>>
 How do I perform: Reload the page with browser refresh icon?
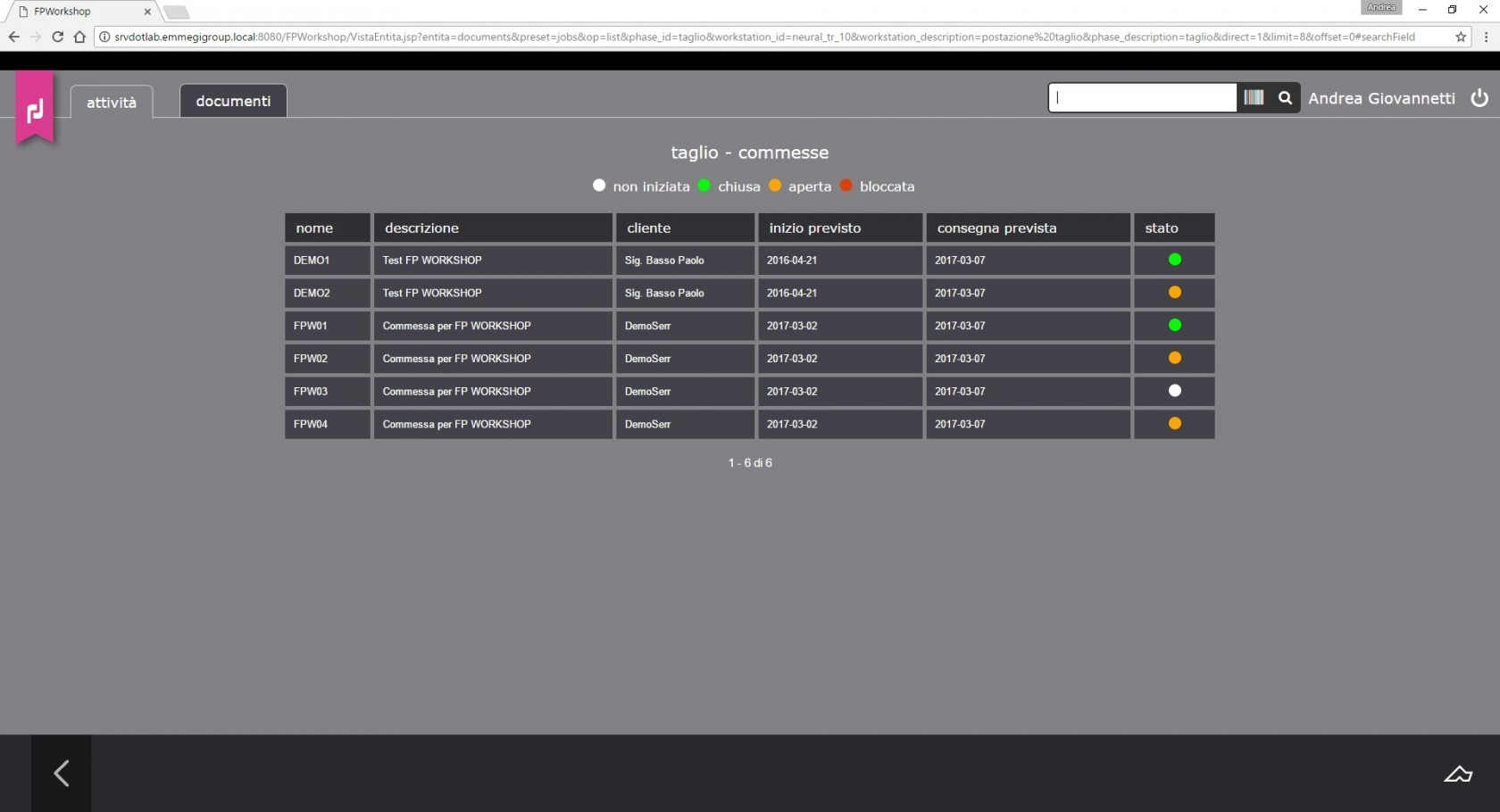coord(57,37)
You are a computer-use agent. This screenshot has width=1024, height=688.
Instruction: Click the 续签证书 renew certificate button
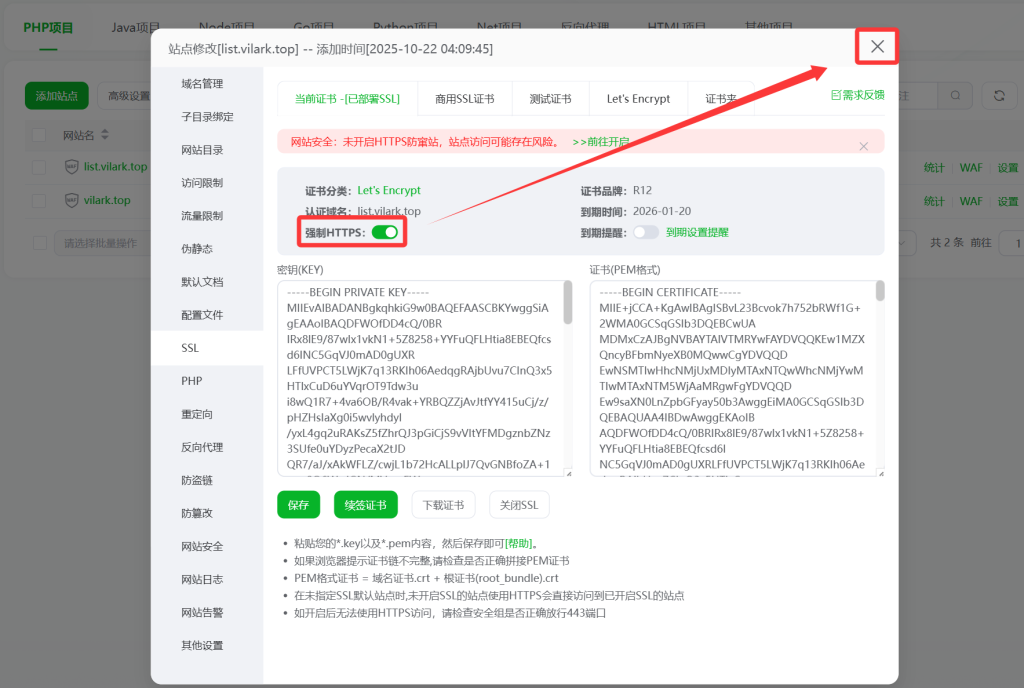tap(365, 504)
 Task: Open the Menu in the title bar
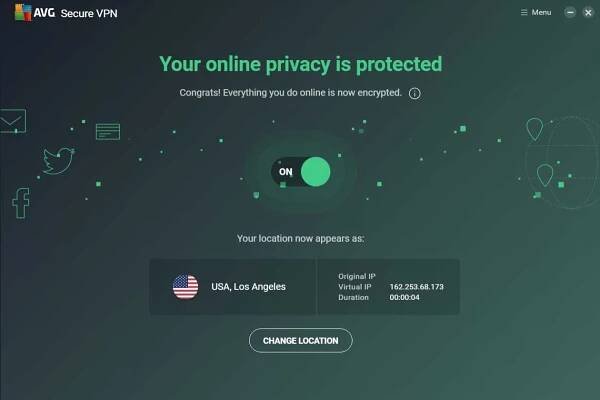coord(536,13)
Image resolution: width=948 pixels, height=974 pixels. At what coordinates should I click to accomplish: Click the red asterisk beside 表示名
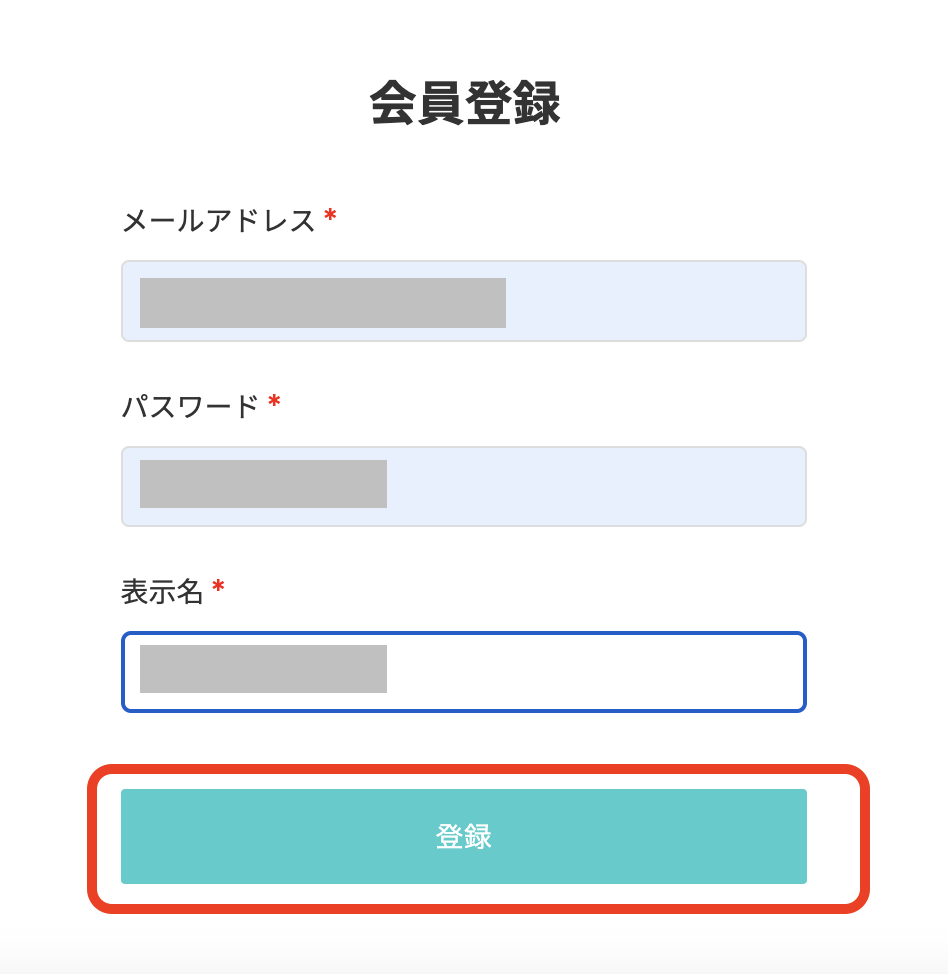point(218,590)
<<
- TO BE DONE: Copy out the lines above word for word, leaving out the pictures.

- FULL ANSWER:
 How do I perform: Reload the page with browser refresh icon?
coord(57,37)
You are a computer-use agent. This screenshot has width=1024, height=688.
Instruction: Click the 续签证书 renew certificate button
tap(365, 504)
 Task: Open the Menu in the title bar
coord(536,13)
Image resolution: width=948 pixels, height=974 pixels. At what coordinates should I click to accomplish: Click the red asterisk beside 表示名
point(218,590)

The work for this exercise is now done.